The climate of South Africa is determined by South Africa's geographic situation between 22°S and 35°S (excluding the Prince Edward Islands), in the Southern Hemisphere's subtropical zone, and its location between two oceans, Atlantic and the Indian.

It has a greater variety of climates than most other countries in sub-Saharan Africa, and it has lower average temperatures than other countries within this range of latitude, like Australia, because much of the interior (central plateau or Highveld, including Johannesburg) of South Africa is at a higher elevation.

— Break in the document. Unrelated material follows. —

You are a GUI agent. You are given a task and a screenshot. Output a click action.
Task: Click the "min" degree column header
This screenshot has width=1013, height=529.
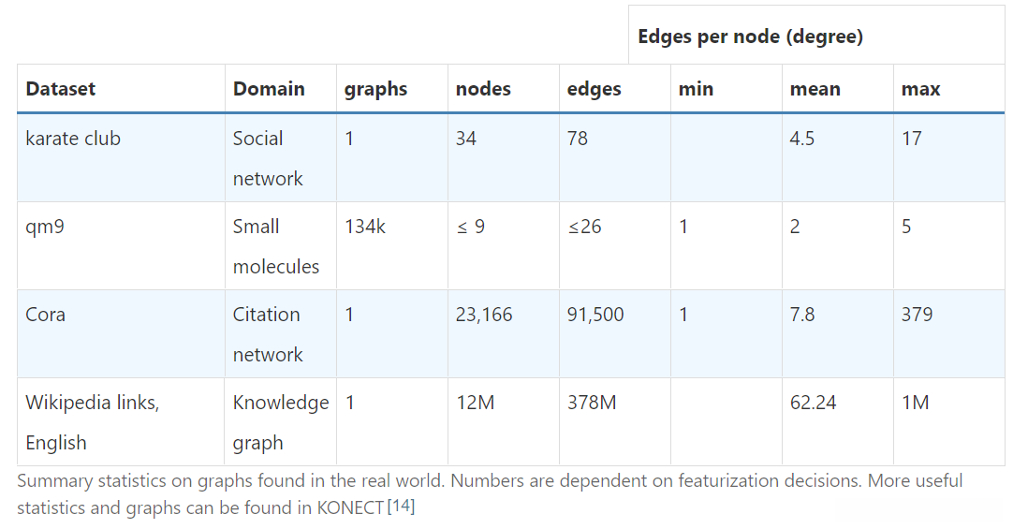coord(696,89)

Winter temperatures may reach the freezing point at high altitude, but are at their most mild in coastal regions, particularly KwaZulu Natal Province and perhaps the Eastern Cape. Cold and warm coastal currents running north-west and north-east respectively account for the difference in climates between west and east coasts. The weather is also influenced by the El Niño–Southern Oscillation.

South Africa experiences a high degree of sunshine with rainfall about half of the global average, increasing from west to east, and with semi-desert regions in the north-west. While the Western Cape has a Mediterranean climate, most of the country experiences summer rain.

== Temperature ==
South Africa has typical weather for the Southern Hemisphere, with the coldest days in June–August. On the central plateau, which includes the Free State and Gauteng provinces, the altitude keeps the average temperatures below 20 C; Johannesburg, for example, lies at 1753 m. In winter temperatures can drop below freezing, also due to altitude. During winter it is warmest in the coastal regions, especially on the eastern Indian Ocean coast.

Warm season weather is influenced by the El Niño–Southern Oscillation (ENSO). South Africa experiences hotter weather and the summer rainfall regions are drier during the El Niño phase, while La Niña brings cooler and wetter conditions.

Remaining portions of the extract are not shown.